▶ **Task set**
[A] Reproduce word for word the part of the excerpt below on always-on recording technology, starting at "3) It’s going" and ending at "what is not.".
[B] For each statement, say yes or no depending on whether the excerpt below on always-on recording technology agrees with it, and quote the deciding words: (i) The writer says dashcams became widespread in Russia and elsewhere as a check against police corruption. (ii) The writer is willing to use these devices even if google stores people's visual memories. (iii) The writer thinks it will be easy to tell sexually-voyeuristic use apart from other use.

▶ **Excerpt provided**
::::::::
There are a couple of ramifications to this:
1) fuck google “owning” (or even storing) people’s visual memories. I’m not using these things if that is the requirement… and it’s likely to be something they try to foist on us. Unless our data is completely private, and out-of-bounds for ANY authority, then we’re all turning into little CCTV cameras.
I read recently that the reason the reason for the proliferation of dashcams (in Russia and elsewhere) is as a check against police corruption. This potentially gives everyone an always-on dashcam. It has serious ramifications for corruption.
I think that’s potentially one of the biggest ways this technology will be disruptive. It upsets power-gradients. It upsets authority.
3) It’s going to be used for porn.
It just is. Letching at girls/boys is going to become (for a while) a money-spinner for some people, and a hobby for a lot of others… and who can honestly say they won’t rewind to take another look at that girl/boy they saw this morning? Everybody will do it – it’ll become the ultimate tool for unrequited love, and like porn, it will be impossible to delineate between what is sexually-voyeuristic, and what is not.
For a lot of people, this will be The Reason, they buy this technology.
::::::::
▶ **Provided data**
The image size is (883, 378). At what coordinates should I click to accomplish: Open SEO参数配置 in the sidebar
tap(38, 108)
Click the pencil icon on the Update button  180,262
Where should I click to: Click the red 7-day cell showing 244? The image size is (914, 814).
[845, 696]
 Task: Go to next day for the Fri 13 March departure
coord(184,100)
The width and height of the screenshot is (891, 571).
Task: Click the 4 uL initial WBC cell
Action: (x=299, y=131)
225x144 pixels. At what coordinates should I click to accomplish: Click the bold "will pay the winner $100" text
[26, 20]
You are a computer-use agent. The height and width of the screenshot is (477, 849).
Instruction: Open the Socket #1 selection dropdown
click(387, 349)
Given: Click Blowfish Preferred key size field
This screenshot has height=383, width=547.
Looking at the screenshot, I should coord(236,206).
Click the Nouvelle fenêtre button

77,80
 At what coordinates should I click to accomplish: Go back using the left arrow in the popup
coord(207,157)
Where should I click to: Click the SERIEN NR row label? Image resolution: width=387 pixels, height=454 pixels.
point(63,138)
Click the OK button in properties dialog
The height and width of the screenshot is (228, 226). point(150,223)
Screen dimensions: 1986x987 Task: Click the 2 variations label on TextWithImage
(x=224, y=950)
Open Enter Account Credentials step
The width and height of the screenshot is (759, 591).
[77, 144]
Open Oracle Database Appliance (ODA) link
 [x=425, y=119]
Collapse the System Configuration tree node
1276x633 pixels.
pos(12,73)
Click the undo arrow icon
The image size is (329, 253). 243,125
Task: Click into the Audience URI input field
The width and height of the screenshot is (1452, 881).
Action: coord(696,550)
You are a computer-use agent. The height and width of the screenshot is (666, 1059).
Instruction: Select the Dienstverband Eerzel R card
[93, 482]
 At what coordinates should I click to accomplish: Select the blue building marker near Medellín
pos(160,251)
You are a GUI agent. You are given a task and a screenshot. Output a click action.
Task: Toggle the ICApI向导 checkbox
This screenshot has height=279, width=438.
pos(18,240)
::::::::
▶ **Responses to the tasks**
[A]
3) It’s going to be used for porn.
It just is. Letching at girls/boys is going to become (for a while) a money-spinner for some people, and a hobby for a lot of others… and who can honestly say they won’t rewind to take another look at that girl/boy they saw this morning? Everybody will do it – it’ll become the ultimate tool for unrequited love, and like porn, it will be impossible to delineate between what is sexually-voyeuristic, and what is not.

[B]
(i) Yes: "the proliferation of dashcams (in Russia and elsewhere) is as a check against police corruption"
(ii) No: "I’m not using these things if that is the requirement"
(iii) No: "it will be impossible to delineate between what is sexually-voyeuristic, and what is not"